Hardware Installation

We began our installation by clipping the CPU into its interface and applying paste, as described in our How To guide. Next, we moved on to the CPU cooler.

The Xigmatek Gaia uses four long screws above the board to secure a support plate beneath it. The screws are pushed from beneath the board, up through the backplate and motherboard, and then secured with four barrel-shaped nuts. Fiber washers prevent the nuts from making contact with any motherboard circuits.

Two included brackets are then screwed to the bottom of the Gaia heat sink, and the sink drops in place with the protruding ends of the screws fitting holes in the bracket ends. Four more nuts hold the sink and brackets securely against the CPU.

Note that we already installed the memory. This was followed by attaching the motherboard and power supply to the case. Again, both are easy-to-follow steps in the linked How To story.

Lian-Li uses shoulder screws and rubber grommets to mount 3.5” drives on slots in the drive cage. The rubber grommets reduce noise from vibrating drives, while the screw shoulders prevent the grommets from being crushed.

A-Data’s included brackets are threaded at the sides for M3 screws, which are normally used by floppy and optical drives. Most hard drives use larger #6 UNC screws, and Lian-Li’s hard drive attachment hardware is made exclusively to this standard. Yet, because A-Data’s adapter trays are made of soft aluminum, it’s possible to force the larger screw into the smaller hole.

This actually thickens the metal surrounding the hole, making it less likely to strip (as long as it doesn’t crack). Furthermore, traditional #6 case screws have a tapered end that allows them to start in the smaller M3 holes.

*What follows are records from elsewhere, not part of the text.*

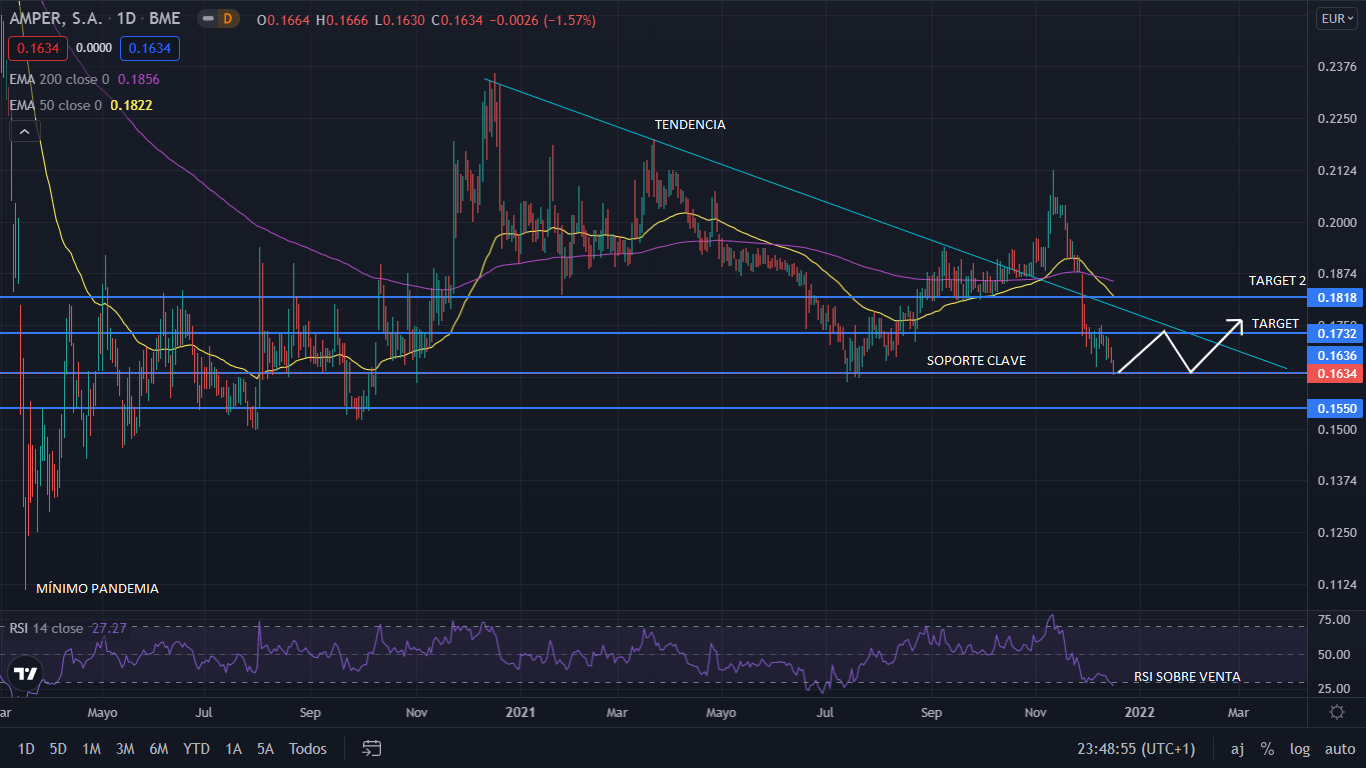
Task: Click the 0.1818 horizontal line price label
Action: 1336,298
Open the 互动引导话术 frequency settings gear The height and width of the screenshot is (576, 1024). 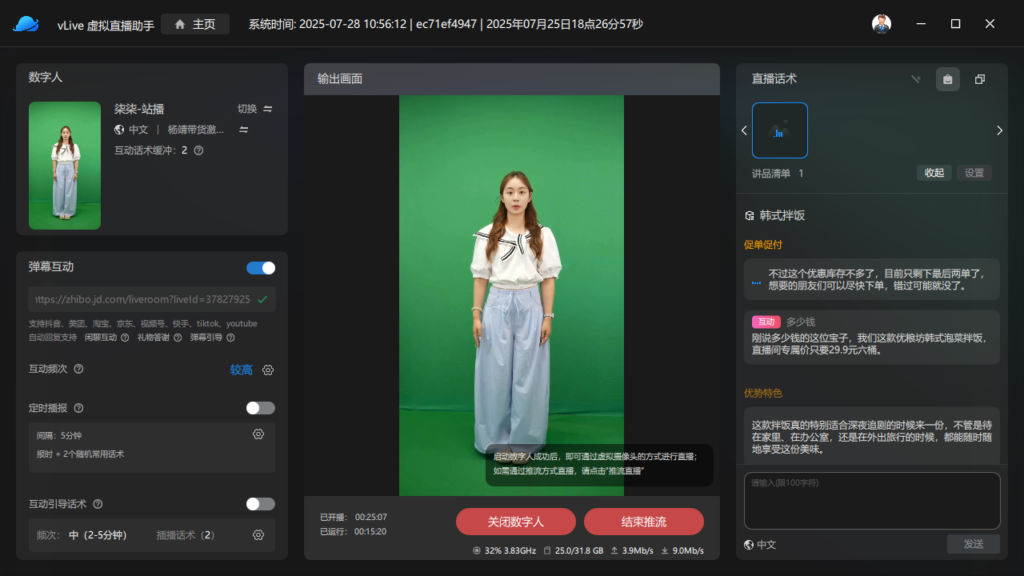[258, 535]
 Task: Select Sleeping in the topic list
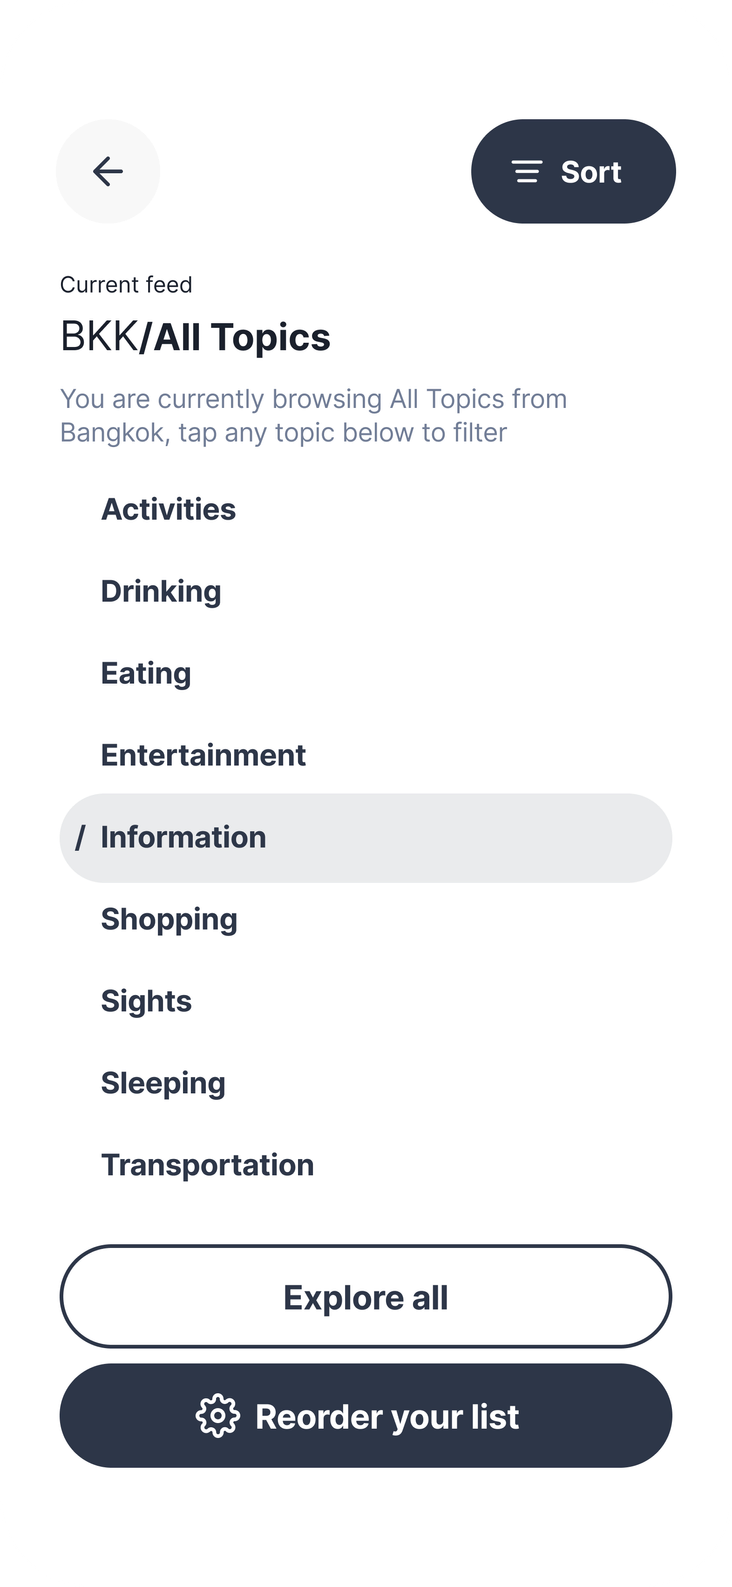click(163, 1084)
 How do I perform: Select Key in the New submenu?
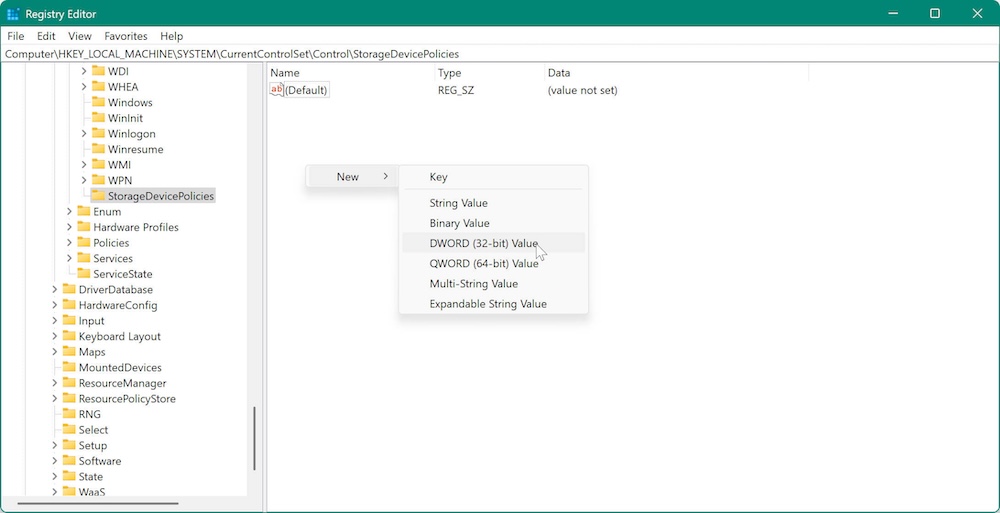(438, 177)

Rather than drill and tap the holes for the larger screws, we did what someone who didn’t own a #6-32 tap would normally try: we forced the larger screw into the smaller hole using a powered screwdriver. Of course, we didn’t want to risk damage to any of the screws that came with the case, so we used one of the left-over screws from a previous build. After opening up the holes in this manner, we installed the shoulder screws and grommets in each adapter tray.

Lian-Li’s front-panel power LED is wired to an old, AT-style 3-pin connector. Nearly everyone except Asus has switched to an industry standard 9-pin layout with 2-pin spacing, including ASRock. Lifting a tab on the plastic connector released our LED connector’s positive lead, so we could move it to the center position. The excess connector could be trimmed, but we simply let it protrude past the end of our motherboard’s pin header.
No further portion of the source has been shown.